» Task
Within the data that follows, tally every line containing "will". Provide only the tally.

» Stored dataset items

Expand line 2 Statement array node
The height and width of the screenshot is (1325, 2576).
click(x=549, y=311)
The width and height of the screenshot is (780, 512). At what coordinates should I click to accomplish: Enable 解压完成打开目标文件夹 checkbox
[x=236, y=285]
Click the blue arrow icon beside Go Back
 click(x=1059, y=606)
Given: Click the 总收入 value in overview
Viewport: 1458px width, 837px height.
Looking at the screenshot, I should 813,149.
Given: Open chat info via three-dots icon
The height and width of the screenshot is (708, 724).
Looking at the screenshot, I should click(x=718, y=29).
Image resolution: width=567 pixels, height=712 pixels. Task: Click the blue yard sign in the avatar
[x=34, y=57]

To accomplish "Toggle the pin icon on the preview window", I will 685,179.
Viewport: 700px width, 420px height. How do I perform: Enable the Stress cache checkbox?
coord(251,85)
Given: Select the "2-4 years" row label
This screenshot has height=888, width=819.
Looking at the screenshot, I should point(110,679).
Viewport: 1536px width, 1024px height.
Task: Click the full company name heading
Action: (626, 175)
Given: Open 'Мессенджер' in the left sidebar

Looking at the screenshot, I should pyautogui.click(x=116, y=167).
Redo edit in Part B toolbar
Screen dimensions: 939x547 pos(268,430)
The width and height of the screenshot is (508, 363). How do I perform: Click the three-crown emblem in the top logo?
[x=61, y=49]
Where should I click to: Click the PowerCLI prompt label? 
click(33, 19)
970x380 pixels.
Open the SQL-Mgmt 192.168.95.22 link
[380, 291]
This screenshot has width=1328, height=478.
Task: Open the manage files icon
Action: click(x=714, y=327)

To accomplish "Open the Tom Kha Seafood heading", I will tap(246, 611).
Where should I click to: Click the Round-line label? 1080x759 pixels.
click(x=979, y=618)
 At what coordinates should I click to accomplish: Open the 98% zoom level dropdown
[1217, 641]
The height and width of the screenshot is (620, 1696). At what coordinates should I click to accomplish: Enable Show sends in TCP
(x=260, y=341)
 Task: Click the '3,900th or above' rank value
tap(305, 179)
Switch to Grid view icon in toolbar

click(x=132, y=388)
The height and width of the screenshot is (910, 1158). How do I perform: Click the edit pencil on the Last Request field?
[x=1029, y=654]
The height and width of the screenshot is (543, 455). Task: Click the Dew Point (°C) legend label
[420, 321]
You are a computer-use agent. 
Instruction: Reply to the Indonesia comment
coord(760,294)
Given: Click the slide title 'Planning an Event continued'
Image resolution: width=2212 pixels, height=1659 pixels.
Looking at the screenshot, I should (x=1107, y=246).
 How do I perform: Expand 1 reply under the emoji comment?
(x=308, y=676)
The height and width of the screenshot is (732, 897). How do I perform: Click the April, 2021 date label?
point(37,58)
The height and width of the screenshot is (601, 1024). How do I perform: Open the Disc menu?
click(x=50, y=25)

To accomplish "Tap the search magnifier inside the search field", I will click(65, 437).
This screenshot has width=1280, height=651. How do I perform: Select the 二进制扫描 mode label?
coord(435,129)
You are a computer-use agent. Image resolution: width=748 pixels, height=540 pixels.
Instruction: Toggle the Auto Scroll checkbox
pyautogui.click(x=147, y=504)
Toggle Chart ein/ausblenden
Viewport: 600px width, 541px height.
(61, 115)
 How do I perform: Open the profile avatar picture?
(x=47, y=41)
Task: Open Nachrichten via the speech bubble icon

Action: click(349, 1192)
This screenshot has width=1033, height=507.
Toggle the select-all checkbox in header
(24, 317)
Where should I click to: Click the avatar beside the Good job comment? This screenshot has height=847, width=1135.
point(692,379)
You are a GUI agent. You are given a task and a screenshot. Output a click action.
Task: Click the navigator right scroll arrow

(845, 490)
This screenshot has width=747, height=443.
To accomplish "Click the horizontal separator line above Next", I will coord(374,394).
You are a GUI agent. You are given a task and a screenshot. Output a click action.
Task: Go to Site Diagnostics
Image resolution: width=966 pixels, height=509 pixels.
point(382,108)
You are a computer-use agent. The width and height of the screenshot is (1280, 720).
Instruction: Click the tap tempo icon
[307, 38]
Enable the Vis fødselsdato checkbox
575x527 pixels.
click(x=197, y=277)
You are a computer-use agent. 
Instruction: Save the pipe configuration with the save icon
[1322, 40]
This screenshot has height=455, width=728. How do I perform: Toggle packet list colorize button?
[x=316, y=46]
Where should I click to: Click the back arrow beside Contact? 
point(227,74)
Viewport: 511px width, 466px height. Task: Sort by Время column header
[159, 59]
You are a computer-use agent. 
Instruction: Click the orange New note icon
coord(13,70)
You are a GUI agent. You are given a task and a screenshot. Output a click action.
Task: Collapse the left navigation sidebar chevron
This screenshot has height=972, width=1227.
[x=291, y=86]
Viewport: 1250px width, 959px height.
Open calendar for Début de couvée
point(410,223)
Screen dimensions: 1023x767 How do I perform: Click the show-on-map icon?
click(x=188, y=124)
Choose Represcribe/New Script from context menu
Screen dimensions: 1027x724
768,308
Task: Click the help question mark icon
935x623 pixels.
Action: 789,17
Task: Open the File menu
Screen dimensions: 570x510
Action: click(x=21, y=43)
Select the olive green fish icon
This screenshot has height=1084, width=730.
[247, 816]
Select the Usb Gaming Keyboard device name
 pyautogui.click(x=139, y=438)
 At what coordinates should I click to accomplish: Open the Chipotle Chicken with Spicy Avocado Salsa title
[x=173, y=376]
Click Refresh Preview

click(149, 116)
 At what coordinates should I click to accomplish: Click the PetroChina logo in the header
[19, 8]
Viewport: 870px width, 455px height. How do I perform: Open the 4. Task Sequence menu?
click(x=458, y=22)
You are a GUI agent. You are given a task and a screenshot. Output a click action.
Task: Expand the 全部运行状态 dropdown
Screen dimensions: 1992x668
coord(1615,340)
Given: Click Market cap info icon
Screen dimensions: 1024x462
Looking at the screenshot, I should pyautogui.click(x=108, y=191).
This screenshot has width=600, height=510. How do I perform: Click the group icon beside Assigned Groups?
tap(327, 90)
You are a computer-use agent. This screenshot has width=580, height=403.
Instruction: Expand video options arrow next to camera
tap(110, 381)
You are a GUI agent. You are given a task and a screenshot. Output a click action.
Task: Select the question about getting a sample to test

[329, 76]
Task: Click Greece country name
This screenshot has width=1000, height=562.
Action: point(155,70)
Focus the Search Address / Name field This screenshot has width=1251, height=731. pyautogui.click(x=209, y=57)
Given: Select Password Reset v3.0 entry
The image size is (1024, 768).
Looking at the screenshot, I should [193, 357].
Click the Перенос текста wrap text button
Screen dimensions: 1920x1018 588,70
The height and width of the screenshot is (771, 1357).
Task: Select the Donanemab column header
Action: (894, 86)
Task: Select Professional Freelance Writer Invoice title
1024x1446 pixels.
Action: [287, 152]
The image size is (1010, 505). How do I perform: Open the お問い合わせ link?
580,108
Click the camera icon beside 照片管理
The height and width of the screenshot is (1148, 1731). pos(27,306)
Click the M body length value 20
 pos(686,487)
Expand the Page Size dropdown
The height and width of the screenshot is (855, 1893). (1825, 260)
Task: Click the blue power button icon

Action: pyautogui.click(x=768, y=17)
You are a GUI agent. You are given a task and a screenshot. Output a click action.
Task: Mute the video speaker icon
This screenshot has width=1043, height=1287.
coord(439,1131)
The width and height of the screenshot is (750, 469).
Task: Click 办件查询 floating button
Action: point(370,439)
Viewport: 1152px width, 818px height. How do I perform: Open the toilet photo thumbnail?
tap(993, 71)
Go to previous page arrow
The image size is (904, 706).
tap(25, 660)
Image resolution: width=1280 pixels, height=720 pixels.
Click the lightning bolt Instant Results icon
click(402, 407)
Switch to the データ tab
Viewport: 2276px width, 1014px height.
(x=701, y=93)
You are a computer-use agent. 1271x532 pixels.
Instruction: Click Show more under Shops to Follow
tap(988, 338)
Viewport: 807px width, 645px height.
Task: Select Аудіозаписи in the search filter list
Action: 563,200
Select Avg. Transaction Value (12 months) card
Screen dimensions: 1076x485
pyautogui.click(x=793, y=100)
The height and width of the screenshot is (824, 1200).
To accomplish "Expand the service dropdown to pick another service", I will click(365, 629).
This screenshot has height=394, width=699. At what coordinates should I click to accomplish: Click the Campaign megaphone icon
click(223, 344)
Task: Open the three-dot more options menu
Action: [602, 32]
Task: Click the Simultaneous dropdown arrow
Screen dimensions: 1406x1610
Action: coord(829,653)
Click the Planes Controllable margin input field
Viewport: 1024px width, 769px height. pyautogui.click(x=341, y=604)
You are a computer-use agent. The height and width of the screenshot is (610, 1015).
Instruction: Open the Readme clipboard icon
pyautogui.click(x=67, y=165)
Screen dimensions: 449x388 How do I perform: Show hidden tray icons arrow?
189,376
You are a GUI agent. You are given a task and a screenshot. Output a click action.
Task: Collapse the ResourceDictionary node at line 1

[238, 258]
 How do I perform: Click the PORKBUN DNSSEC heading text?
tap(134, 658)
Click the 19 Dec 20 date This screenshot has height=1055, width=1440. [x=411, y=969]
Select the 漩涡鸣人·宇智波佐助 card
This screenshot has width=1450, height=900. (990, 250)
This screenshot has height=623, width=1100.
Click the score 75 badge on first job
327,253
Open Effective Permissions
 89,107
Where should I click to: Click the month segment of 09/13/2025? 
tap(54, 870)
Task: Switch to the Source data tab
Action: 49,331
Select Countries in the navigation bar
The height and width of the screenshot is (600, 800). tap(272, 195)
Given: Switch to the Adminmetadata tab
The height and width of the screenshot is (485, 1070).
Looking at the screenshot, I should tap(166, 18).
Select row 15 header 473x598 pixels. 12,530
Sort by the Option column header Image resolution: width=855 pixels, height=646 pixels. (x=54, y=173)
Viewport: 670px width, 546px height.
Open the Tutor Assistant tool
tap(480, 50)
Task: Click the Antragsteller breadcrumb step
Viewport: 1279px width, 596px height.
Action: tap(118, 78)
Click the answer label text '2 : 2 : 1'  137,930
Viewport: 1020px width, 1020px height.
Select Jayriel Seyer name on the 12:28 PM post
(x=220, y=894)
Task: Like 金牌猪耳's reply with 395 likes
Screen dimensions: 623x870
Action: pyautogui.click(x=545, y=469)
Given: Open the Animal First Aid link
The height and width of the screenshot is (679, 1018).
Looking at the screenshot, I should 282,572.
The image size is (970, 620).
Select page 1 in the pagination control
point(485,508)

» Finished task
5